For finding the volume of a regular right pyramid with $n$ sided base where $n$ is even and the distance between the centre of the base and any of the vertex is $r$, I cut the solid by a plane passing through the apex of the pyramid perpendicular to the base and passing through any two opposite vertices. The cross section obtained is an isosceles triangle and the base is a polygon with $\dfrac{n}{2} + 1$ sides ($n/2 $ sides from the base polygon of pyramid and $1$ introduced due to intersection of plane). On the cartesian plane the cross section looks like $ABC$ (ignore the coordinates).

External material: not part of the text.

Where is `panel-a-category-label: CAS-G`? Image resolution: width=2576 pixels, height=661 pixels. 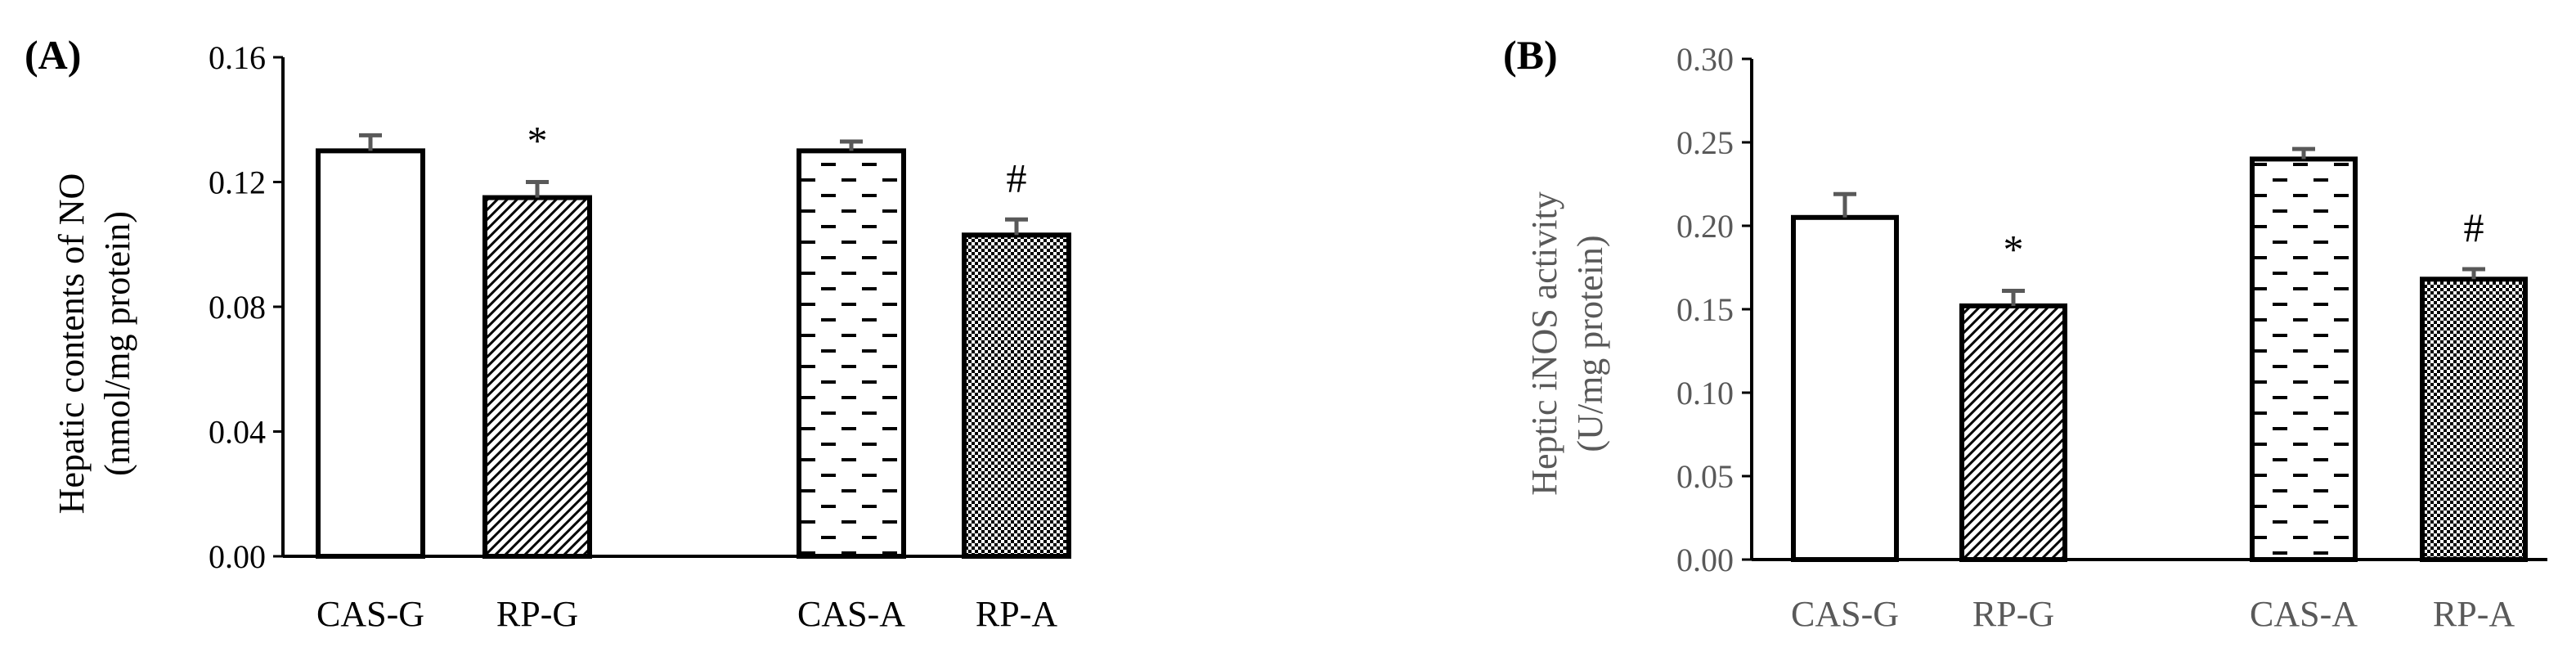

The centre of the base of the original solid (pyramid) is given by $O$ and $r = OA = OB$. Now, $ABC$ is the cross section of the solid obtained after the intersection of the original solid and the plane. So, the volume of this solid is given by the integral $$\int_0^h A(x)~dx$$ where $h$ is the height of the pyramid ($OC$ in the figure) and $A(x)$ is the area of cross sections of this solid (the one formed after intersection) as a function of $x$.
I can then multiply the integral by $2$ to get the volume of the pyramid. Now the problem is I can't find an expression for $A(x)$. I was able to get an expression for the length of perpendicular line segments from points on $BC$ (or $AC$) to the $x$- axis but I still couldn't find an expression for the area.